┌─ Material to process
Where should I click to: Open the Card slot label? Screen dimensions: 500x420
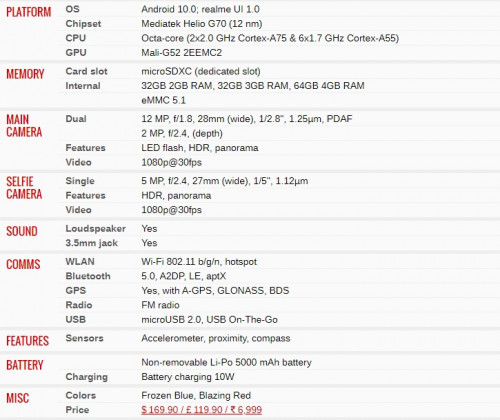(86, 71)
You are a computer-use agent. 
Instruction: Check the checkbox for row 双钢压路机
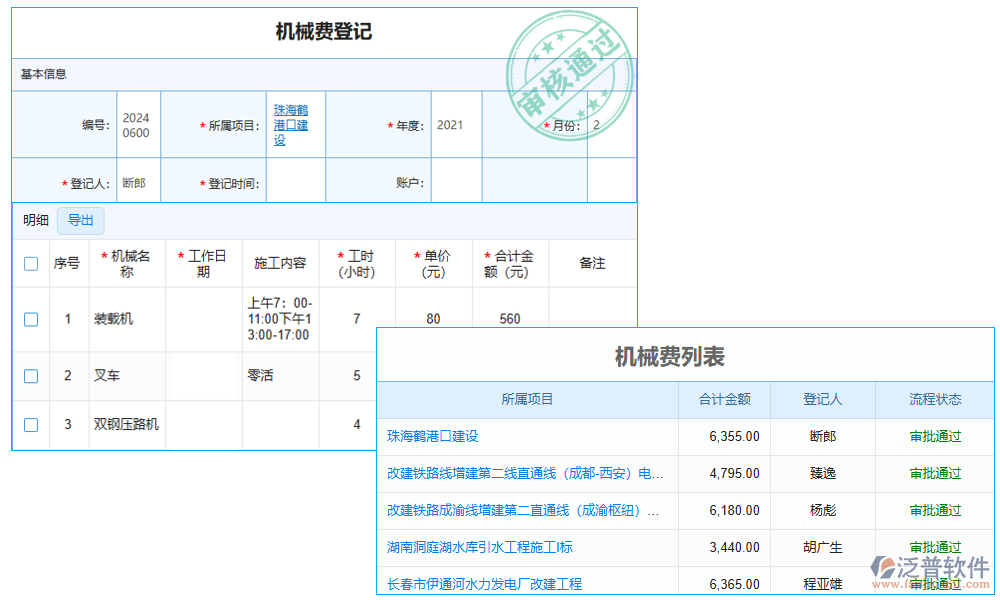[x=29, y=424]
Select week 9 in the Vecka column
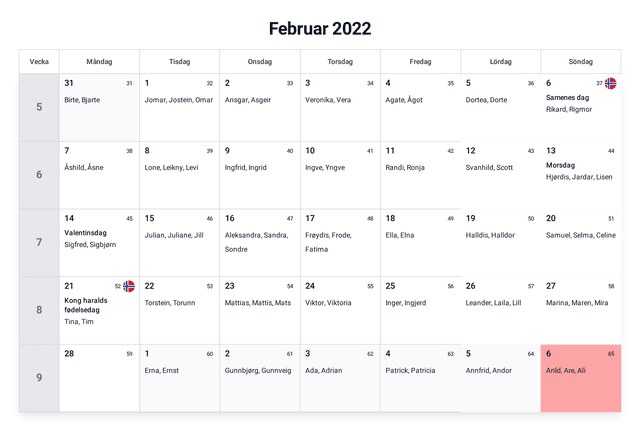Screen dimensions: 640x431 pyautogui.click(x=39, y=378)
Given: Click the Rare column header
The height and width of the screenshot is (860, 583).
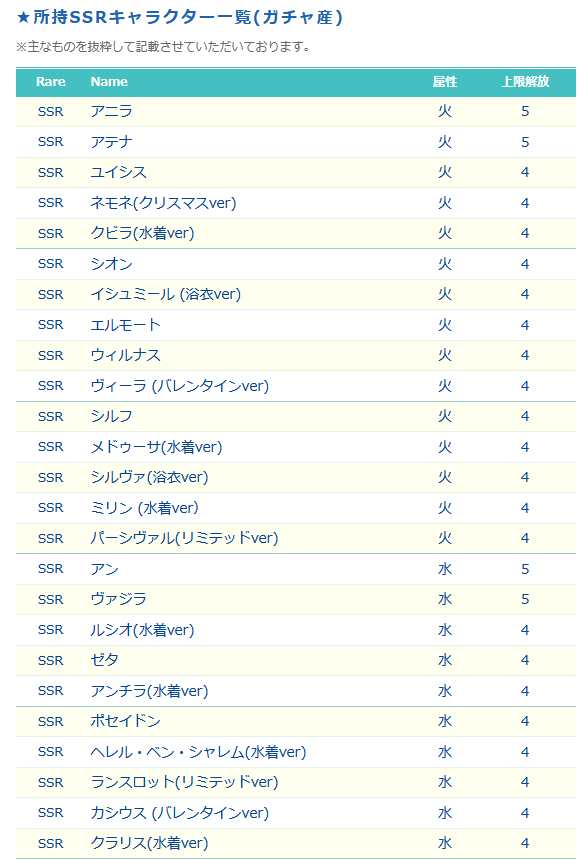Looking at the screenshot, I should (x=50, y=82).
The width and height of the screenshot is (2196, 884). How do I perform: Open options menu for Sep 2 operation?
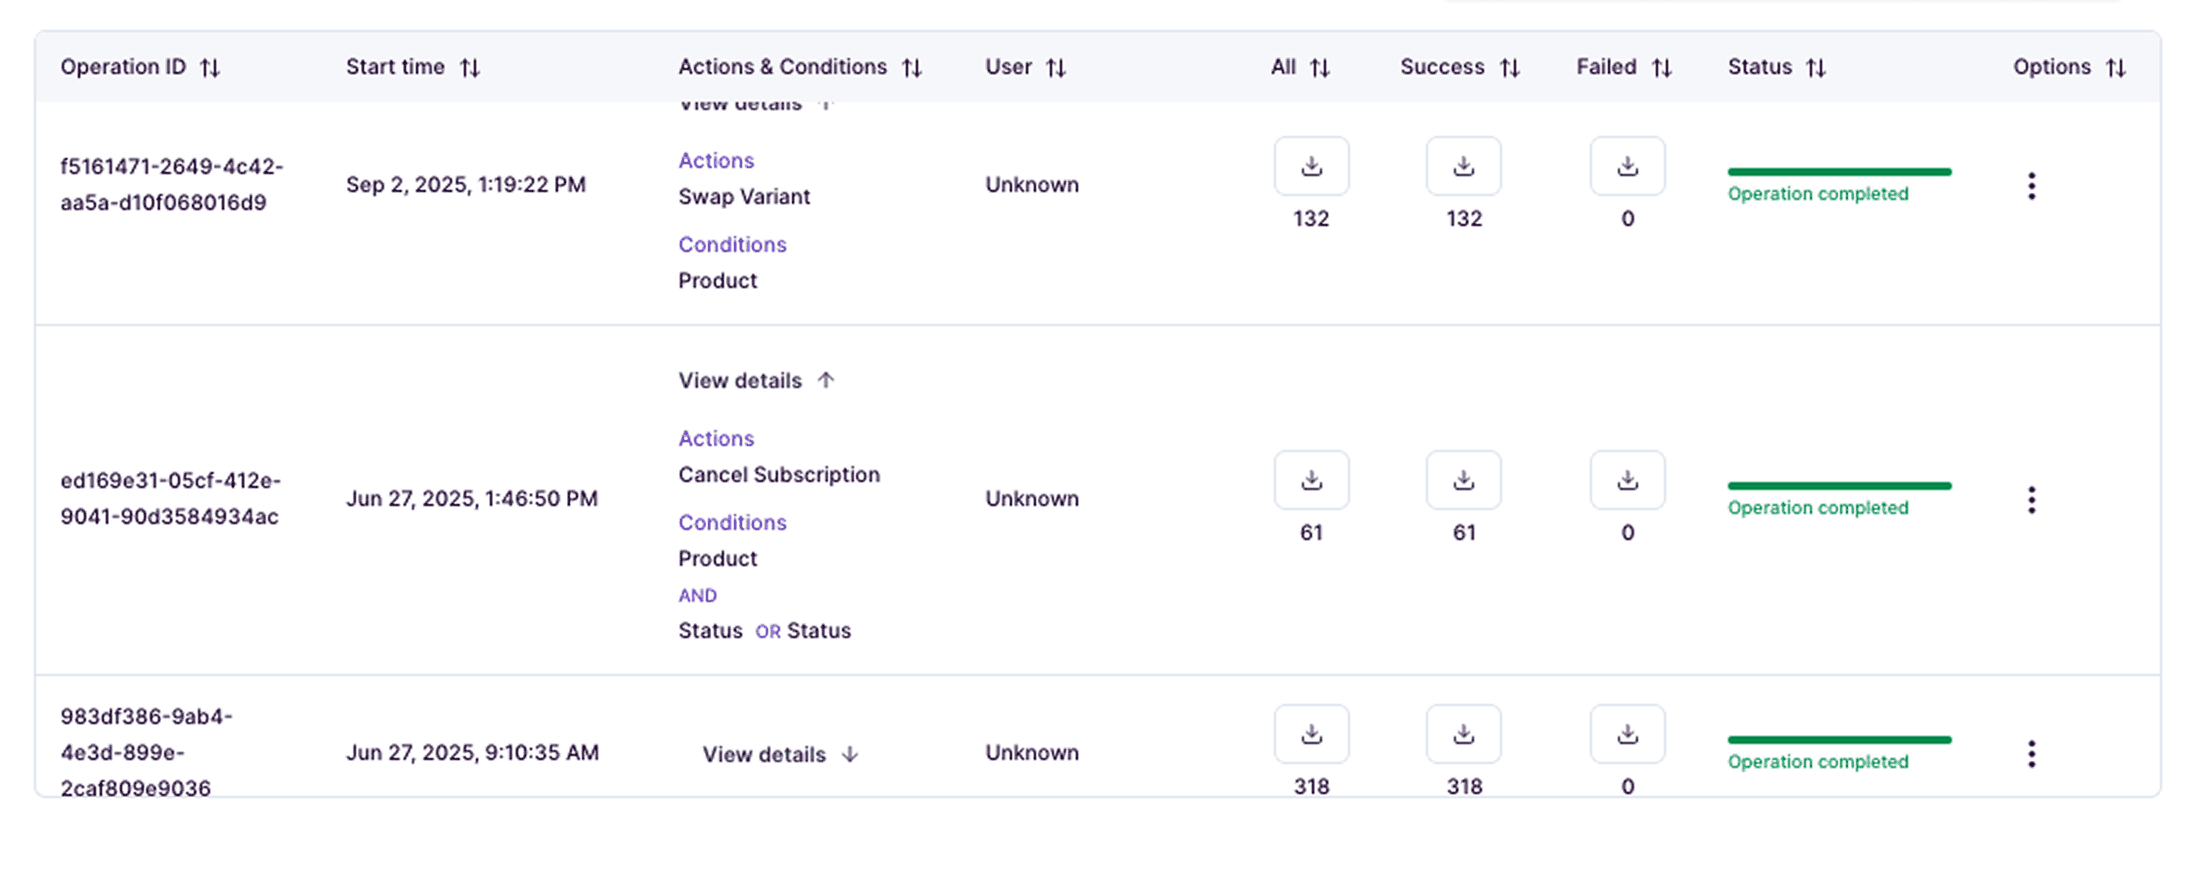point(2031,186)
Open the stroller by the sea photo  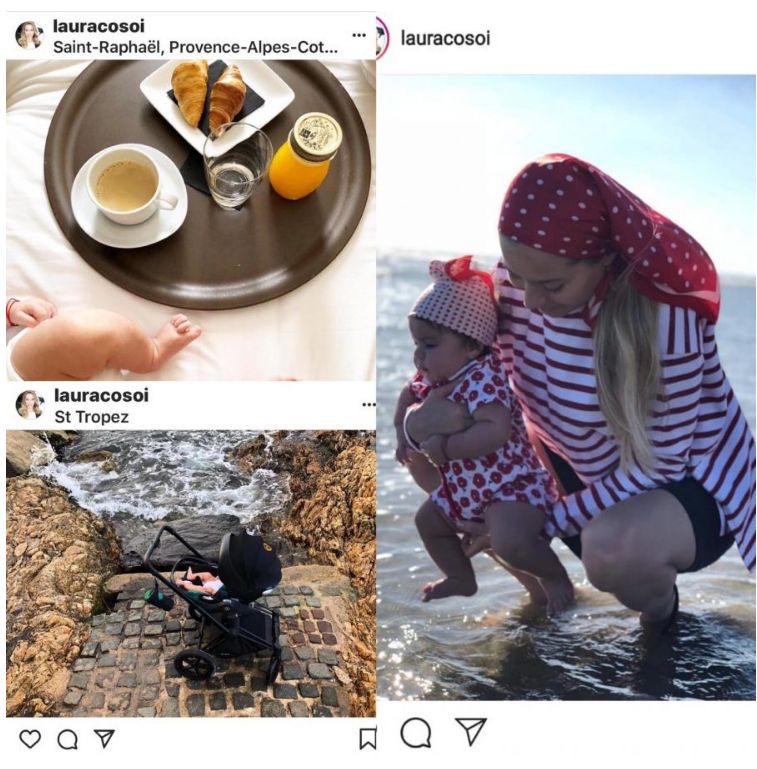tap(191, 573)
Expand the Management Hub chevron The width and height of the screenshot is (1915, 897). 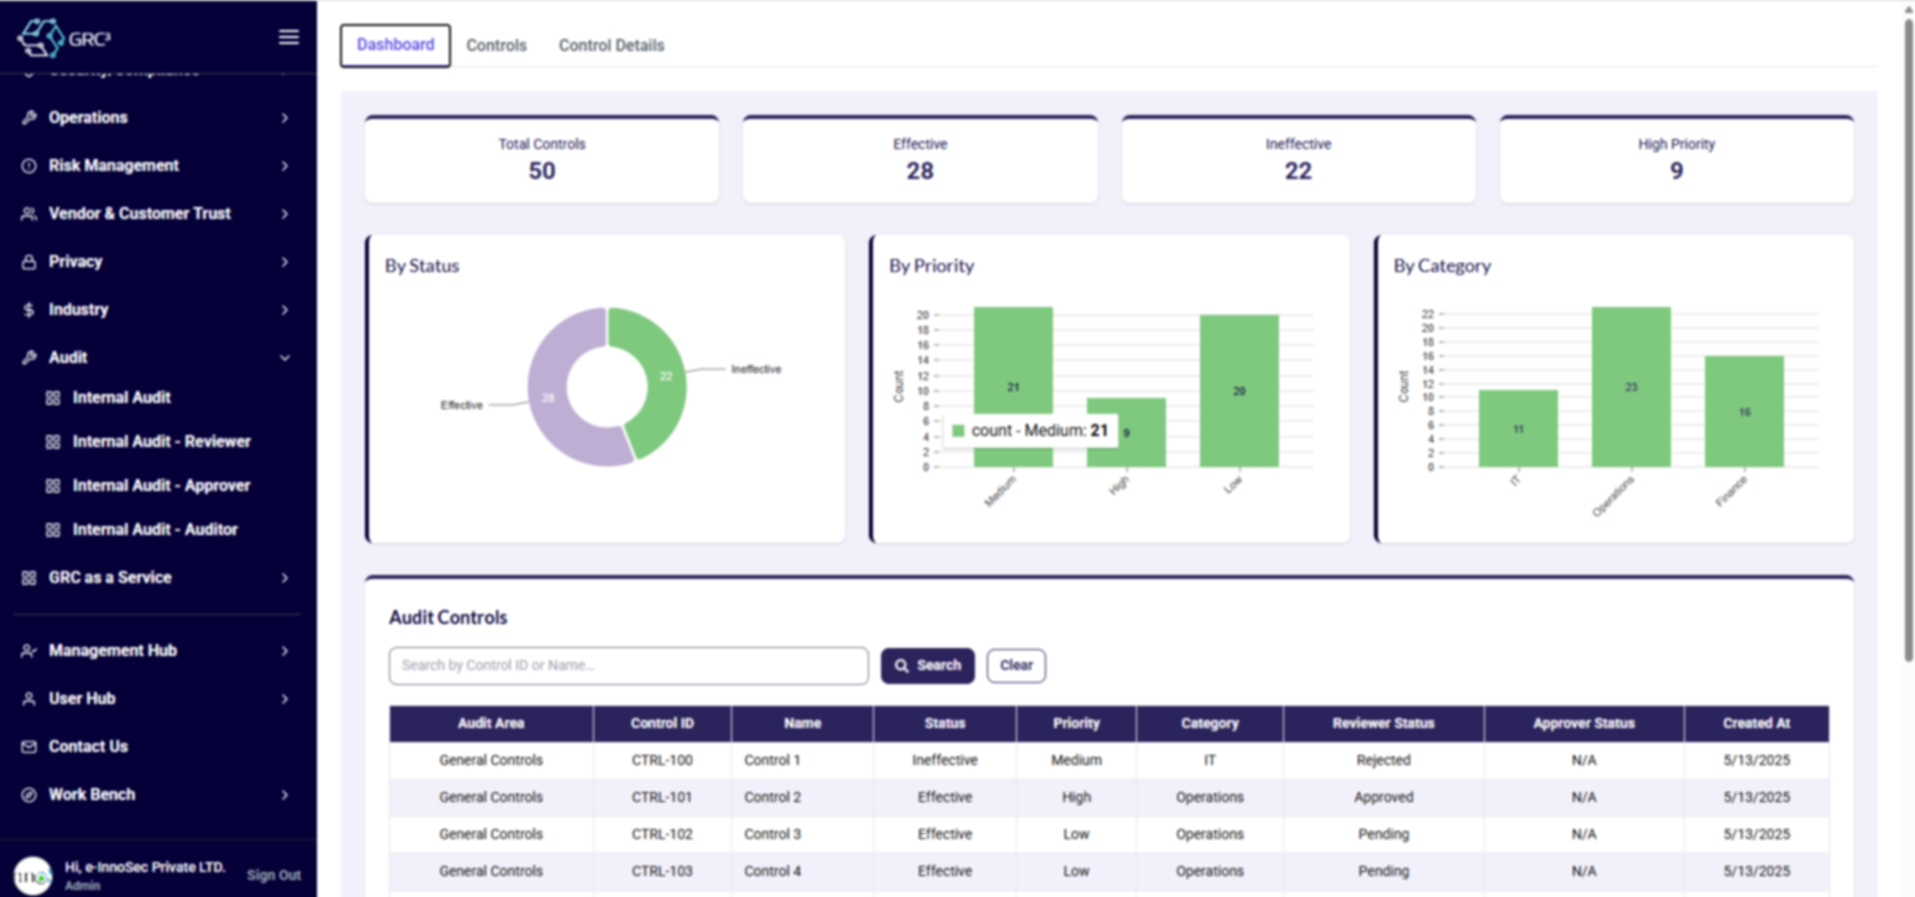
└─
The task
Write out exactly the lines that run from the top of the listing above to the line containing "Given: Click the Rare column header", both ends included. Omit every picture.

Solution to this task
Where should I click to: Open the Card slot label? Screen dimensions: 500x420
(86, 71)
You are a computer-use agent. 
Instruction: Check the checkbox for row 双钢压路机
[x=29, y=424]
Select week 9 in the Vecka column
Screen dimensions: 640x431 pyautogui.click(x=39, y=378)
Given: Click the Rare column header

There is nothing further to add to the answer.